Culture

Bill O'Reilly's Legacy on Climate Change Is Full of Doubt

The Fox News host adopted a harmful "teach the controversy"-style in his coverage.

Bill O’Reilly, who was slated to be let go by the Fox News Channel on Wednesday in the aftermath of sexual harassment allegations by several women, also leaves behind a poor legacy regarding how he informed — or rather failed to inform — viewers of The O’Reilly Factor about climate change.

On the air since 1996, O’Reilly was a consistent ratings leader for Fox in his 8 p.m. time slot; last week in the middle of a scandal, he drew 3.7 million viewers as company after company pulled advertising from his show. The millions of people he misinformed on climate change — a scientific fact acknowledged by even Rex Tillerson, the former ExxonMobil CEO and the current Secretary of State — is breathtaking.

“Nobody can control the climate except God.”

Some of the things O’Reilly has said on the matter enter into the realm of utter outrageousness. He said on a 2011 episode of his show that “nobody can control the climate except God, so give a little extra at mass.” If that’s true, then there’s no reason for us not to accept our fate and just watch the ice keep melting?

O’Reilly has however indicated support for tax credits for clean energy businesses, an atmosphere-protecting move that would also lessen taxes on business — a GOP platform policy.

He also cautioned president Donald Trump to accept the Paris Climate Agreement but has always stopped short of actually addressing the issue directly: Climate change is both happening and is caused by human activity. His support of the Paris Agreement, after all, only existed because the agreement would “buy some goodwill overseas,” he said. “It doesn’t really amount to much anyway. Let it go.”

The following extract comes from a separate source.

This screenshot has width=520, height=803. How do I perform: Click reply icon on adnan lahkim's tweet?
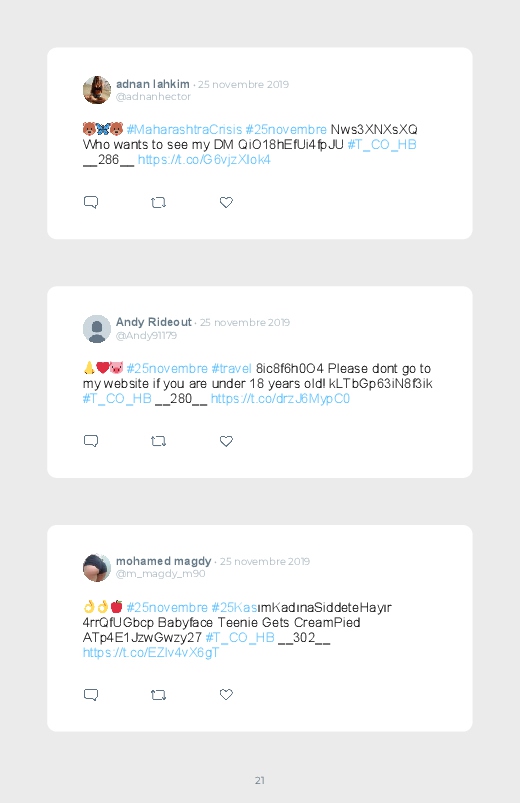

The Paris Climate Agreement was designed to cap the rise in global temperatures within a manageable (manageable being a relative term which here means “not as catastrophic”) threshold. Without American involvement, the deal would likely collapse, or the threshold would at least not be met because the world’s other biggest polluters — China and India — see the United States as a leader.

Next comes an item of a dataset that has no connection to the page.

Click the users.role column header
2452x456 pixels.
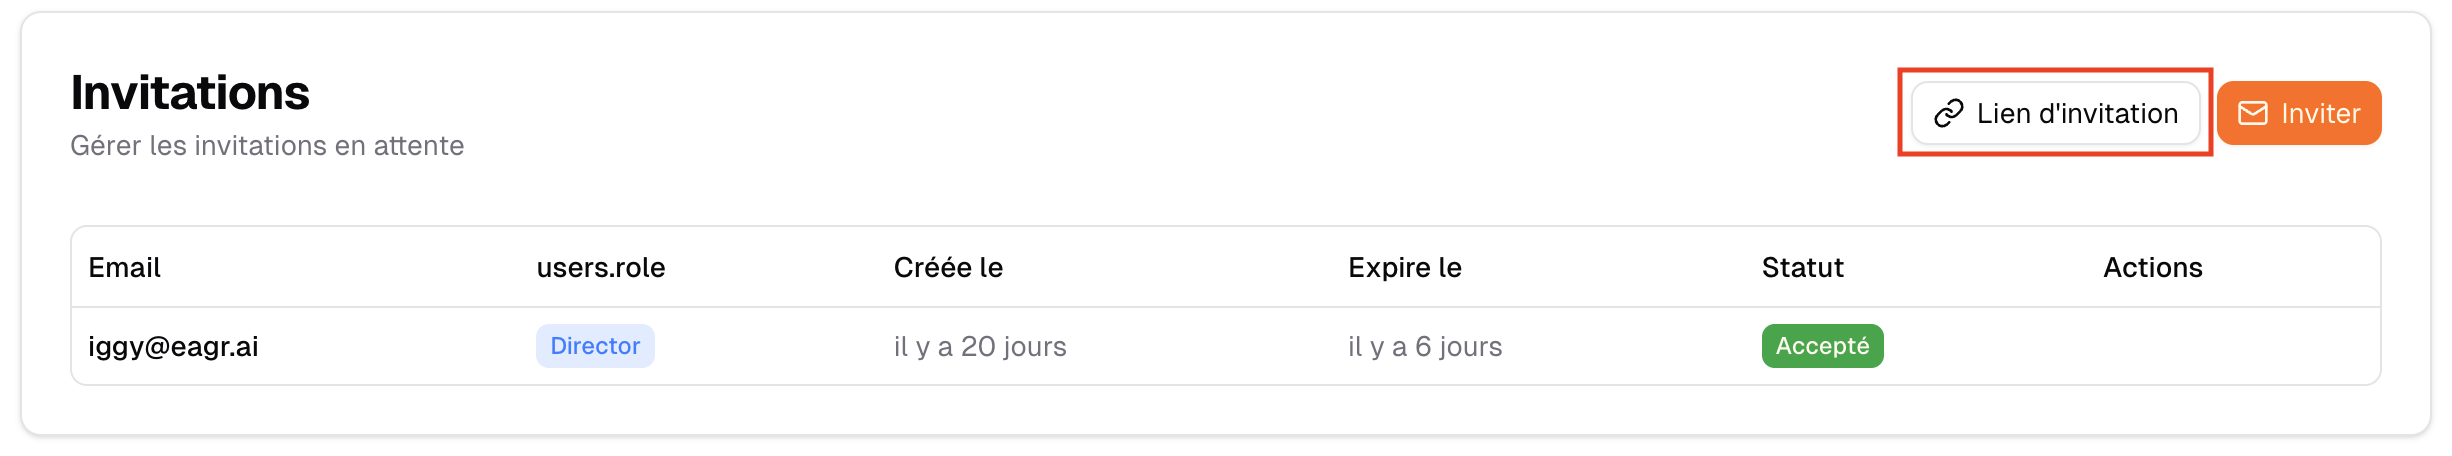click(600, 268)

2002: “A disciplined 10-year plan.”

In 2002, O’Reilly said that “America needs to stop arguing over the cause of global warming and begin a disciplined 10-year plan to use fewer polluting agents, more conservation, and tons more innovation.”

But Americans clearly do need to keep talking about the cause. At the end of 2016, Pew found that most Americans still don’t acknowledge the “scientific consensus” on the matter.

Despite saying he’s in favor of less arguing, O’Reilly regularly allowed for climate change debates on his show, pitting skeptics against those who understood reality. In 2010, O’Reilly had on Bill Nye to debate the issue with meteorologist Joe Bastardi, who’s purportedly scientific stance is largely discredited by the scientific community.

Nye struggles through Bastardi’s interruptions to convey basic points about carbon dioxide and its effects on an atmosphere, and in the end, O’Reilly gives Bastardi the final word (he also had the first one, casting Nye as the underdog from the outset).

“No one knows for certain what causes climate fluctuations.”

In February 2014, O’Reilly commented that Obama was using climate change as a political tool — not an out-of-the-question tactic — to “raise his positive profile.” O’Reilly’s rebuttal to Obama’s comments on climate change went like this: “We know of no specific scientific evidence that California’s current drought is an offshoot of global warming,” O’Reilly said, before noting there was evidence the “world is getting hotter,” before inserting doubt into the whole matter: “No one knows for certain what causes climate fluctuations.” He sais this in spite of evidence that shows increased carbon dioxide traps hotter air lower in the atmosphere.